Chapter 16

Sixteen

Rooke

Rooke felt it again. The involuntary twitching in his muscles. The inability to focus. The painful twisting in his stomach.

Each day, he spent hours tracking animals in the forest. Every now and then, he would come across hoof prints—a sign that a deer had crossed through, but they never ventured deep into his woods anymore. His woods were all but dead.

The few mouthfuls of blood he got from a hare did barely anything at all. But it did appease the pain momentarily and buy him some precious time—time he could spend in Corabeth’s company without the dread he might hurt her.

A quiet crunching pricked Rooke’s ears, and his head whipped to the right. Through the mist, he could see a scrawny deer, barely grown, hungrily chewing on the bark of a tree.

Rooke’s head lowered, gaze forward, as he stalked closer to his prey. He moved with a deadly elegance—every step calculated, precise, and quiet. The deer was too close to the road to allow any mistakes. Eyes locked on the deer, he made no unnecessary motions. Breathing shallow, controlled.

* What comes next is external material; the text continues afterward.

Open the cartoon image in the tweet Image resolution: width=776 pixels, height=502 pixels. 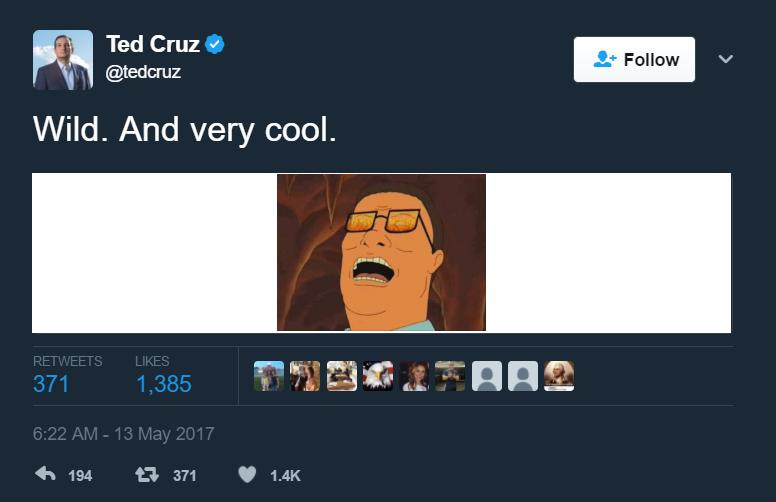click(381, 252)
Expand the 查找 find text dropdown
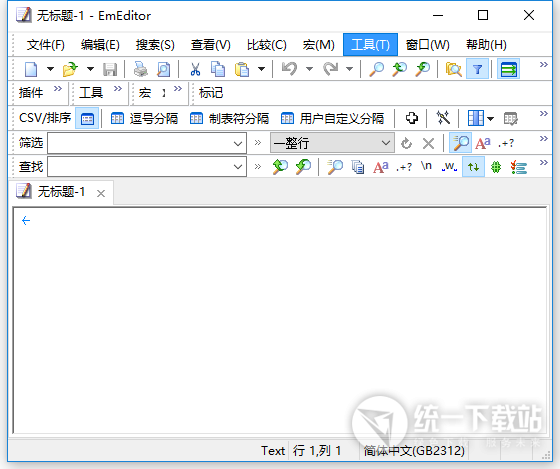Viewport: 560px width, 469px height. click(x=238, y=167)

Then, just before he was about to strike, the deer lifted its head, suddenly aware it was being watched. It made a leap forward just a fraction of a second before Rooke struck. Three more leaps and it was on the road, beyond the bounds of Rooke’s forest.

Rooke let out a frustrated growl as he watched it dart into the woods across the road, where it joined two more deer. They would have kept him fed for a whole month.

The sun was starting to rise, the night dissolving into day. Still, Rooke kept hunting despite knowing that nothing would venture into his woods in the daytime.

At last, desperation drove him back to his own manor, to the basement level where the dungeon with a single cell and several storage rooms sat. There, at least he knew he would find rats.

Shoulders sagged, head lowered, he stood in the middle of the floor. The rats basically ran to him, sensing no fear. They were almost eager to sacrifice themselves—filth drawn to filth.

One after the other, he tore open the rats, each of them containing barely a mouthful. The taste nearly had him hurling. But he would do this. For her, he would.

When he managed no more, the pile of rat corpses next to him was considerable.

The blood sat heavy in his stomach, threatening to roil up any moment, but Rooke steeled himself against it.

His cursed body was capable of great things.

He would not let himself be defeated by rat blood.

Not when it bought him at least another day.

Limbs heavy with exhaustion, Rooke dragged himself upstairs. The pale light of an overcast day slanted into the entrance hall, doing a poor job of fighting off the gloom of his manor. But he did not need light to know her.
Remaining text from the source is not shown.